LAB-Bench environments implemented with aviary, allowing agents to perform question answering on scientific tasks.

Installation

To install the LAB-Bench environment, run:

pip install 'fhaviary[labbench]'

Usage

In labbench/env.py, you will find:

  • GradablePaperQAEnvironment: an PaperQA-backed environment that can grade answers given an evaluation function.
  • ImageQAEnvironment: an GradablePaperQAEnvironment subclass for QA where image(s) are pre-added.

And in labbench/task.py, you will find:

  • TextQATaskDataset: a task dataset designed to pull down FigQA, LitQA2, or TableQA from Hugging Face, and create one GradablePaperQAEnvironment per question.
  • ImageQATaskDataset: a task dataset that pairs with ImageQAEnvironment for FigQA or TableQA.

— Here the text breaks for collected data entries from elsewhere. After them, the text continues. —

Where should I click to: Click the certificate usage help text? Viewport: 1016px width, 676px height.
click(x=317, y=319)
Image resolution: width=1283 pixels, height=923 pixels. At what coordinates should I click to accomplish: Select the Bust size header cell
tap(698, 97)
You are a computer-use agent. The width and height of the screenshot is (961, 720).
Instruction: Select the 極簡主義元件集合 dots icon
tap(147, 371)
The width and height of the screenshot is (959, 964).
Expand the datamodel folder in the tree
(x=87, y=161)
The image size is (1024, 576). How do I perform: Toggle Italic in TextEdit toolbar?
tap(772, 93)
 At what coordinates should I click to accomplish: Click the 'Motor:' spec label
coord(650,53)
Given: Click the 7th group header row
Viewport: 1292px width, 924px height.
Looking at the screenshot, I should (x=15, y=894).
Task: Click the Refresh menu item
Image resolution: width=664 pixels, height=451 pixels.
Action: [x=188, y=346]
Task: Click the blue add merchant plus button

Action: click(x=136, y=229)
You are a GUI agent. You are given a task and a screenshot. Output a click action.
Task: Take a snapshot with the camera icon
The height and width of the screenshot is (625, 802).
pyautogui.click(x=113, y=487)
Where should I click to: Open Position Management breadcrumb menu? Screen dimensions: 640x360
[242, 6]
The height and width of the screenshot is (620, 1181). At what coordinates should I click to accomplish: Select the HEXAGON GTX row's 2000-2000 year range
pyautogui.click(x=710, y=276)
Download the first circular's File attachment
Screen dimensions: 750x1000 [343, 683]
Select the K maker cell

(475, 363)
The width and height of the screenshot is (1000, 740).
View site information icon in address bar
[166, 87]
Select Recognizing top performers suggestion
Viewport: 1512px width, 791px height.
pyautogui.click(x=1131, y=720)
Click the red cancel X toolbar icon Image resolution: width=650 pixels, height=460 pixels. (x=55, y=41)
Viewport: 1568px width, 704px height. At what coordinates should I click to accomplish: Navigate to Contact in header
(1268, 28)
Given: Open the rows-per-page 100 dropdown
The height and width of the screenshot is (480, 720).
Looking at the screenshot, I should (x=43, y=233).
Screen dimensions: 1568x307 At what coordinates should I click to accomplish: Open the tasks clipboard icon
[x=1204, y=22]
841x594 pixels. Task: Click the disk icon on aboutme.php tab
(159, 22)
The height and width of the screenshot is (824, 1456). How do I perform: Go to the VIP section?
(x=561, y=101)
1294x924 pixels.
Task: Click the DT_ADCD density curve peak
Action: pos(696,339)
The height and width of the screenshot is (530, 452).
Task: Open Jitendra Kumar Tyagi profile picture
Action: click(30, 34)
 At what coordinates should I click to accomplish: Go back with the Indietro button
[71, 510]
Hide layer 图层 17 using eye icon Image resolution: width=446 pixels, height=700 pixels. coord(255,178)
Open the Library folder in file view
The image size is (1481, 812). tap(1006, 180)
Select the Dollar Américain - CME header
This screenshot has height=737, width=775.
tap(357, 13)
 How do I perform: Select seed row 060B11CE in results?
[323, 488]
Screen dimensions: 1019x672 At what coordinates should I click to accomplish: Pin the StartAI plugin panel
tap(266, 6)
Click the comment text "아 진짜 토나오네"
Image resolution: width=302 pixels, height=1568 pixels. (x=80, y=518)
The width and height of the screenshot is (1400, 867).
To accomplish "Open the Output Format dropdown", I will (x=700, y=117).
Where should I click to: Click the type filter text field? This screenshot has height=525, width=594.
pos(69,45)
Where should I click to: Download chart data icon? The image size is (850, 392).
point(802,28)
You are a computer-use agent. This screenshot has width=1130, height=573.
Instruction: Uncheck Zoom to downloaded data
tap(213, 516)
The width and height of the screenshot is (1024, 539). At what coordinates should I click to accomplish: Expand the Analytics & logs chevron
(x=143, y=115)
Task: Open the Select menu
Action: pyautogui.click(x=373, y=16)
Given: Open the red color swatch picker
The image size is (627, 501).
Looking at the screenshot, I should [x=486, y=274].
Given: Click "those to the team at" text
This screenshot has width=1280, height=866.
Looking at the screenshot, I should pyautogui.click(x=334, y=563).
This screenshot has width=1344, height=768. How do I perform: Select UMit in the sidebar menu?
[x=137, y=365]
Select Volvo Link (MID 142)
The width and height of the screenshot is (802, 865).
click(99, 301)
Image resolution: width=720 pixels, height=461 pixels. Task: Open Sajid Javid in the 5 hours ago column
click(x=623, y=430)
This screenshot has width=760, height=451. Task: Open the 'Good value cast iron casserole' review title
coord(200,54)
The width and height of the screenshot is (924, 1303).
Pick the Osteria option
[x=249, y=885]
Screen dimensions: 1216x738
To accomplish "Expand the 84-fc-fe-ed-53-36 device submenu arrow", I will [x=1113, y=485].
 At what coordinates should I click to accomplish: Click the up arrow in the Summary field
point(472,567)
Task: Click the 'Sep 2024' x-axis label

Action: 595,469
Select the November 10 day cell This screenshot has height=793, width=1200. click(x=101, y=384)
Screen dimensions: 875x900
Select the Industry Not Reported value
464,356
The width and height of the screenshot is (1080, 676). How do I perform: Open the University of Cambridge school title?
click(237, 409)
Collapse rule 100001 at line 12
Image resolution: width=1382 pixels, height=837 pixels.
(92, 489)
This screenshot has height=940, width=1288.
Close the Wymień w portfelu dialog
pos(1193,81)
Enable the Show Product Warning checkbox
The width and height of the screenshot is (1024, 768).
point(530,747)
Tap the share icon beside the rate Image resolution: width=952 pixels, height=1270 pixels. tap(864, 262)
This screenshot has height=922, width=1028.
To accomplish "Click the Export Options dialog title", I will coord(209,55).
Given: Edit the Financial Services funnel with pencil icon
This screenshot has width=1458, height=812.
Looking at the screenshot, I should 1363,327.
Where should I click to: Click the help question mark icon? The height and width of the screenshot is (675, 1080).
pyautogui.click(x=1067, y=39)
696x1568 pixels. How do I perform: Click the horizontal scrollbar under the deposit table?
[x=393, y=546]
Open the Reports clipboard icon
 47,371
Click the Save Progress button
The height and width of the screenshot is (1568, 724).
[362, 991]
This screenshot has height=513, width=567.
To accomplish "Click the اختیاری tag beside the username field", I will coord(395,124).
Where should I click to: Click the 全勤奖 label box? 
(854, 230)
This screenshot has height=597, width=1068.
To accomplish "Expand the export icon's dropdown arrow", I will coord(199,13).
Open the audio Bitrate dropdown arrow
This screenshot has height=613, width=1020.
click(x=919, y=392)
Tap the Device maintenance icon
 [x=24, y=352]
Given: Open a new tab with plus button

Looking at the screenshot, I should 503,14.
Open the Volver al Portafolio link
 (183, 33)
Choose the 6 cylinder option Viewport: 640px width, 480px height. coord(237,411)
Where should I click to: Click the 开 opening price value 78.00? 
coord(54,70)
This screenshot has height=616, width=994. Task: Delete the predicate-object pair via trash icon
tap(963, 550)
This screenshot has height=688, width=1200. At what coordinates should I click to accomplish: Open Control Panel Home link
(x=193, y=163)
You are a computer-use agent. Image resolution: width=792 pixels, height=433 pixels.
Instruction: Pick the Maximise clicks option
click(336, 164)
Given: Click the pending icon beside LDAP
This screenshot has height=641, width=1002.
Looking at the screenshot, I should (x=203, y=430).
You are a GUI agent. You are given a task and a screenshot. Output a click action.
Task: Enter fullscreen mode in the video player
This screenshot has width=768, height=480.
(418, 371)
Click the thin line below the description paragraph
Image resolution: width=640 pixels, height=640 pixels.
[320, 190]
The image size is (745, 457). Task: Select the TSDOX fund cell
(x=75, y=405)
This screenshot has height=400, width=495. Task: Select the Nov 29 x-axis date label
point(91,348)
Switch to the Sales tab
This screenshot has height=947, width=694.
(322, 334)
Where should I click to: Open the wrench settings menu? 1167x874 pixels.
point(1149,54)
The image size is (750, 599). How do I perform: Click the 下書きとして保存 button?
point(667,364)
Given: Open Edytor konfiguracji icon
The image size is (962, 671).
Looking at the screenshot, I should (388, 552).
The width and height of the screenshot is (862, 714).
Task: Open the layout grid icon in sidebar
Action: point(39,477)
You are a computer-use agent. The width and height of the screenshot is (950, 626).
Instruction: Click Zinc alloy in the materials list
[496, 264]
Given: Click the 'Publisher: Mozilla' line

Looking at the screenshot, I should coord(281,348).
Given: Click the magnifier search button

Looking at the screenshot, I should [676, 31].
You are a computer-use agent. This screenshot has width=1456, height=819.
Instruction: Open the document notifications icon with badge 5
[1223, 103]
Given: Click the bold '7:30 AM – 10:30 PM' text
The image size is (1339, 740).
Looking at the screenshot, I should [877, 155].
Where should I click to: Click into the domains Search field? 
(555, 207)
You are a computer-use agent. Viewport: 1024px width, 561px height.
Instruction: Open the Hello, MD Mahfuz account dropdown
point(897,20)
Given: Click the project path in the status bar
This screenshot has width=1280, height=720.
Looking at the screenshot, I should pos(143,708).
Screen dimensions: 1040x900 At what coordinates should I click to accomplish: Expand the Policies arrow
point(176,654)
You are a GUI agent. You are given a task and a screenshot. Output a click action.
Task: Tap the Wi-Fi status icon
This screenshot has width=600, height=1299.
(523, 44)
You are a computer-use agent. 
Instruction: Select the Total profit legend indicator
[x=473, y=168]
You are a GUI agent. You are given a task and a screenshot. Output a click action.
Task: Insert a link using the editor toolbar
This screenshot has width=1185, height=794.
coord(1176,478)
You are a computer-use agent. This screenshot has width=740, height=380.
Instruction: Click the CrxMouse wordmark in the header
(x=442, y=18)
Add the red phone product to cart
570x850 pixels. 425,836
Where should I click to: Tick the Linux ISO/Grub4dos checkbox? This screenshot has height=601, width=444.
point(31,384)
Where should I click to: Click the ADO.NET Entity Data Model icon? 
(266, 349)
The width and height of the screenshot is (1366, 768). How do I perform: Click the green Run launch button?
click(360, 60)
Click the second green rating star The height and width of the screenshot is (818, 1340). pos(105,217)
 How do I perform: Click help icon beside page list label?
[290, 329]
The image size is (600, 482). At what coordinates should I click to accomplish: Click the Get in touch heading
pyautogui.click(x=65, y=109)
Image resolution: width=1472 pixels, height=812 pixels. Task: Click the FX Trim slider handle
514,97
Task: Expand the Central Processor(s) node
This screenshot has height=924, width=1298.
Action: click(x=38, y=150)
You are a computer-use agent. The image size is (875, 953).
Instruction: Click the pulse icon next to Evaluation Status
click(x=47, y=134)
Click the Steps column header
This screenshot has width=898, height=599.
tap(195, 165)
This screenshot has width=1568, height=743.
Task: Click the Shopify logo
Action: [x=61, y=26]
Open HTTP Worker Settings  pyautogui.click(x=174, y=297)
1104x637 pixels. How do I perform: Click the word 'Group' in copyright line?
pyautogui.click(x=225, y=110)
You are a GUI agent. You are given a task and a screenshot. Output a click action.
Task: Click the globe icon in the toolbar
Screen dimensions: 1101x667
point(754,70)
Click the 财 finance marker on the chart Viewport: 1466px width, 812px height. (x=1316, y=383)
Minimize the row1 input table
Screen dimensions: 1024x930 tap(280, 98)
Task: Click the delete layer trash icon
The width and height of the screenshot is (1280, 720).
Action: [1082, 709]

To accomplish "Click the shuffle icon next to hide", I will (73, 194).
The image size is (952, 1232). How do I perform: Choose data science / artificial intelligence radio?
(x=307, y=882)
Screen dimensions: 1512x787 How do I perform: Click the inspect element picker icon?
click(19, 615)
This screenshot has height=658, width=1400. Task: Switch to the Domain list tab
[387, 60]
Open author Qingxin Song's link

Here is an example of how to use them:

import os

from ldp.agent import SimpleAgent
from ldp.alg import Evaluator, EvaluatorConfig, MeanMetricsCallback
from paperqa import Settings

from aviary.env import TaskDataset


async def evaluate(folder_of_litqa_v2_papers: str | os.PathLike) -> None:
    settings = Settings(paper_directory=folder_of_litqa_v2_papers)
    dataset = TaskDataset.from_name("litqa2", settings=settings)
    metrics_callback = MeanMetricsCallback(eval_dataset=dataset)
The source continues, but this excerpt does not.